Y como usted es un hombre signado por la buena suerte —con esa absurda creencia andaba usted por la vida hasta hoy—, oirá la voz de Valentín filtrarse por un ventiluz abierto. Entonces entrará en esa segunda puerta y se encerrará en ese cuartito de dos por dos. Se parará sobre un endeble inodoro y acercará la oreja al ventiluz. Lo oirá a Valentín hablando con alguien más. Oirá lo siguiente:
—Dejaste pasar otra oportunidad —dirá una voz grave y rasposa, como de fumador.
—Yo no lo veo así, Federico. ¿Federico era tu nombre, no?
—Sí. Federico Axot. Así me llamo.
—Bueno, Federico Axot, yo no lo veo así, ¿está? Y ya te dije que no quiero escucharte más. Dejame, querés. Tengo que volver.
—Oíme, Valentín: no nos queda otra que trabajar en equipo.
—¿No nos queda otra? ¿Equipo?
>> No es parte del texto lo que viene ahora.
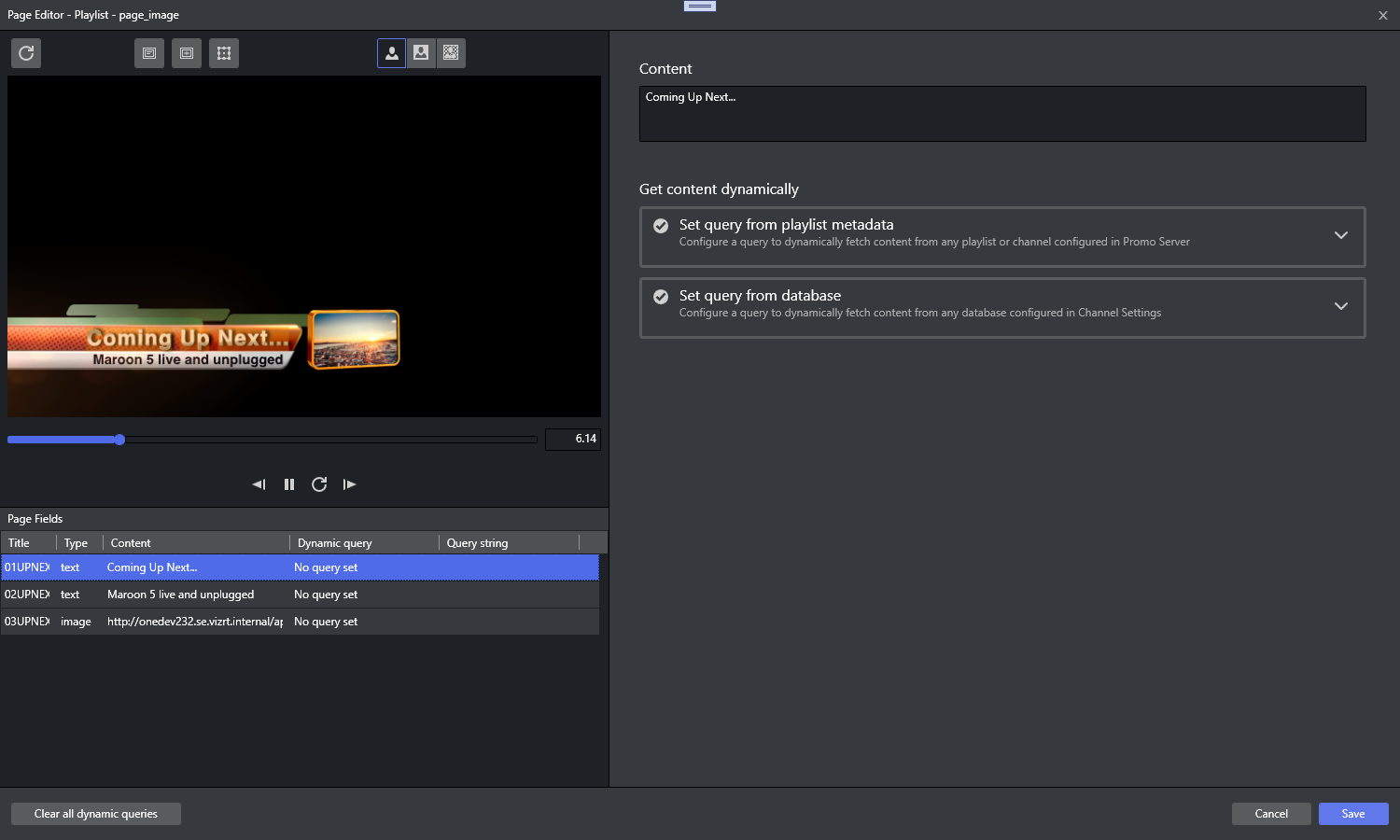Toggle the database query check circle

click(x=661, y=297)
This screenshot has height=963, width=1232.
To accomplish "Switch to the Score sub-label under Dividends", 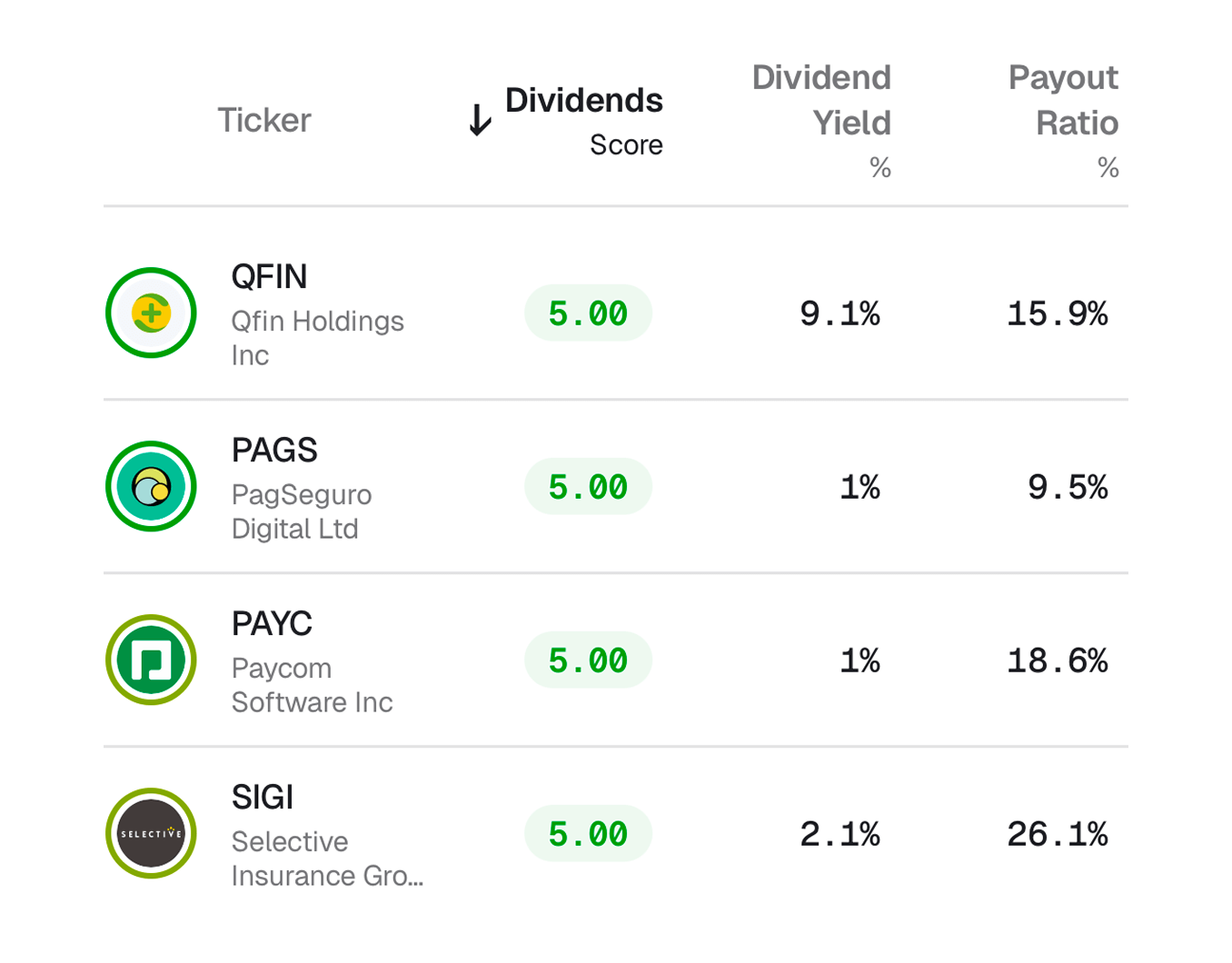I will coord(625,144).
Vos estás muy equivocado: la otra precisamente es que cierres el pico y me dejes a mí manejar la situación.
—Vos no entendés: yo no estoy acá porque quiero. No me queda otra, así como a vos no te queda otra que seguir escuchándome.
—Callate, Federico. Callate y dejá que yo me haga cargo.
—¿Que te deje? ¿Que me calle? Si acabás de perder otra oportunidad…
—Yo no lo veo así.
—Valentín: vos no podrías ver un colectivo que viene de frente en una ruta desierta.
—Te equivocás. Yo voy a saber cuándo hablarle, ¿está?
—¿Y si esperás tanto que llegás tarde? Acordate que sabemos qué, pero no sabemos exactamente cuándo.
—…
—O le hablás vos, Valentín, o le hablo yo: hay que advertirla. De la próxima no pasa.
Alguien golpeará la puerta, y usted dirá “ocupado”. Y con esa interrupción, las voces que se filtraban por el ventiluz callarán, o seguirán la discusión en algún otro sitio. Y, aunque usted se quedará unos segundos fingiendo hacer lo suyo, no volverá a oír ni a Valentín ni a la áspera voz de ese tal Federico.
Y saldrá dando un portazo. Y le clavará una mirada de desaprobación al tipo que acaba de golpear. Y ya sin otra cosa que hacer, abandonará el bar hasta el día siguiente.